▸ **DATASET EXCERPTS**

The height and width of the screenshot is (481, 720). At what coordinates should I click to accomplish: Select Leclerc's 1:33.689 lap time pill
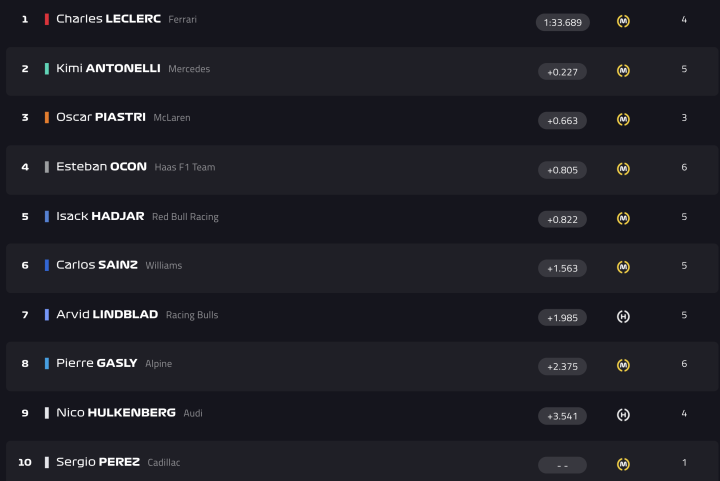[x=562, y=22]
--
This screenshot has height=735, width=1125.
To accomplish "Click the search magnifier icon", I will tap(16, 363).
...
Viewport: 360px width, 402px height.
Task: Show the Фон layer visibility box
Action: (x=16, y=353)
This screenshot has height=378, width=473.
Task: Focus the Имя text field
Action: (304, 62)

▸ **REQUEST**
Extract the entries beginning at the line containing "Viewport: 360px width, 402px height." and continuing through the line containing "Action: (304, 62)", and reproduce those lines verbatim.

▸ **ANSWER BELOW**
Viewport: 360px width, 402px height.
Task: Show the Фон layer visibility box
Action: (x=16, y=353)
This screenshot has height=378, width=473.
Task: Focus the Имя text field
Action: (304, 62)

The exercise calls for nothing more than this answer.